Firms need to sit up and take notice of more new AML rules

There are a number of significant new provisions which ought to make firms sit up and take notice.

Firms need to sit up and take notice of more new AML rules

John Dobson (pictured) is chief executive at SmartSearch

Anybody who takes the time to read my occasional contributions here is probably sick to death of me banging on about the fifthEU Money Laundering Directive (5MLD), and the benefits of moving to an electronic verification and screening platform to keep ahead of the anti-money-laundering (AML) rules.

With 5MLD finally coming into force in UK law at the start of the year, you might think it’s about time I shut up about it.

Well sorry, folks, but that’s not going to happen.

For one thing, it’s too important to keep quiet about.

As long as money laundering helps to finance the international, drugs trade, human trafficking and terrorism, I’m going to keep shouting about how best to stop the criminals in their tracks.

The good news is, I’m going to have to start talking about something else soon.

Not long after the fifth Directive, EU legislators passed another sixthMoney Laundering Directive (6MLD).

That’s due to come into force across the EU in December 2020.

The Government may have ‘got Brexit done’ but this falls within the transition period where we are still operating EU rules.

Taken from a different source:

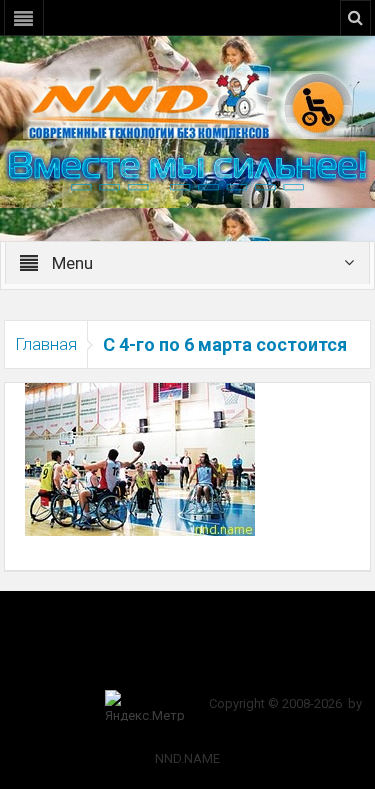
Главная (46, 344)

Besides, there is little appetite for regulatory divergence on this issue, where the approach of legislators is increasingly a global one, under the auspices of the Financial Action Task Force.

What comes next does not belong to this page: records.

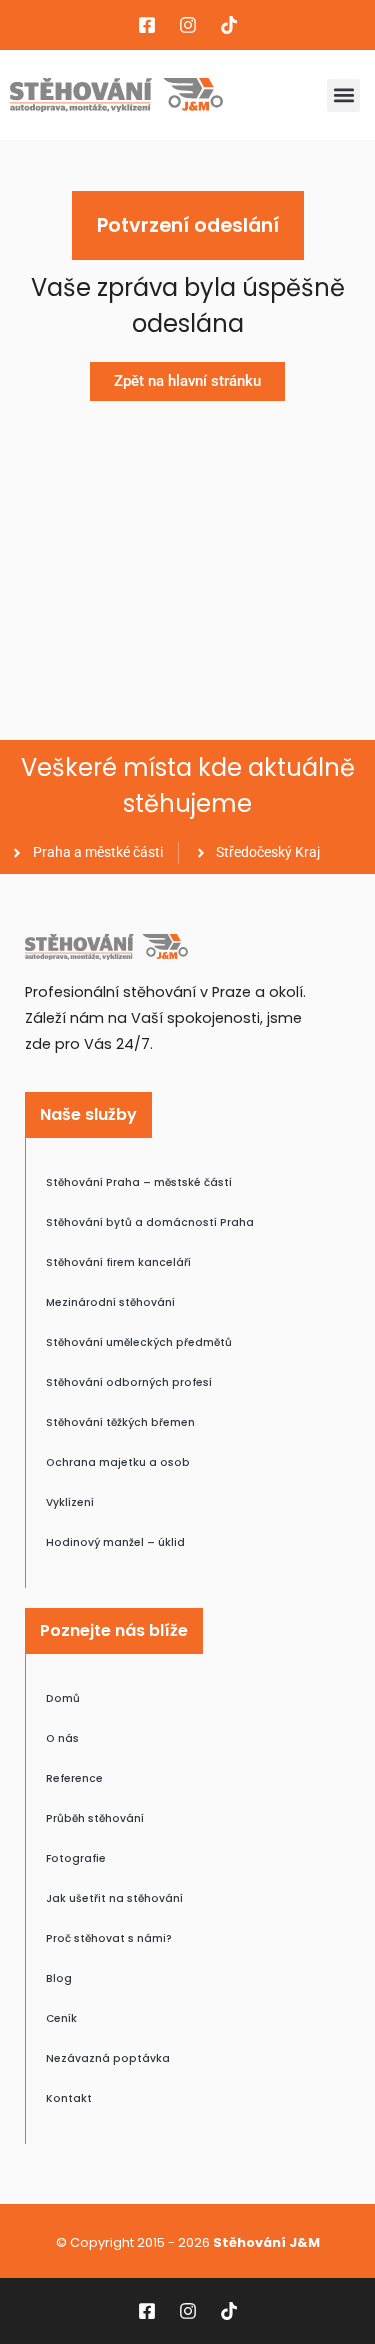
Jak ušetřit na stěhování (114, 1898)
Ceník (61, 2018)
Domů (63, 1698)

So it seems highly likely that 6MLD will be applied in the UK too.

There are a number of significant new provisions which ought to make firms sit up and take notice.

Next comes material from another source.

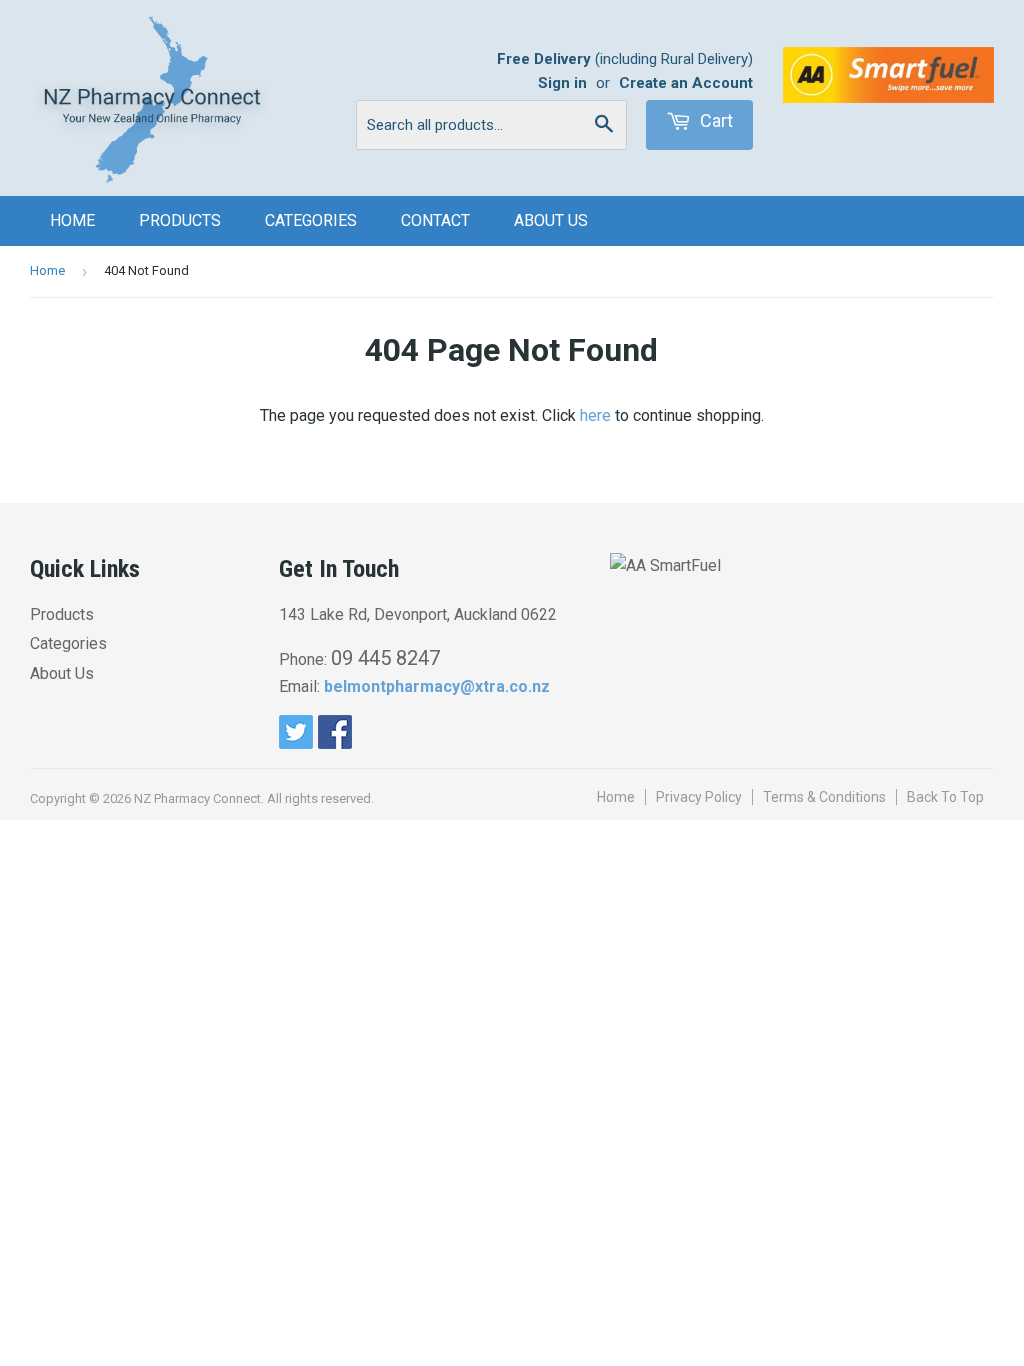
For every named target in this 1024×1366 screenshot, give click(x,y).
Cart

The new Directive increases the scope of money laundering to include ‘aiding and abetting’, and increases the maximum prison term from one year to four years.

The Directive will also extend criminal liability to ‘legal persons’ – companies, in other words – where they have failed to prevent illegal activity by their staff.

The potential penalties include temporary bans on doing business, forced closure of premises, and compulsory winding-up orders.

There is only one direction of travel in AML regulation and that is towards ever tighter controls and penalties.

Even as they get to grips with 5MLD, it is already time for firms to start redoubling their efforts to stay on the right side of AML compliance.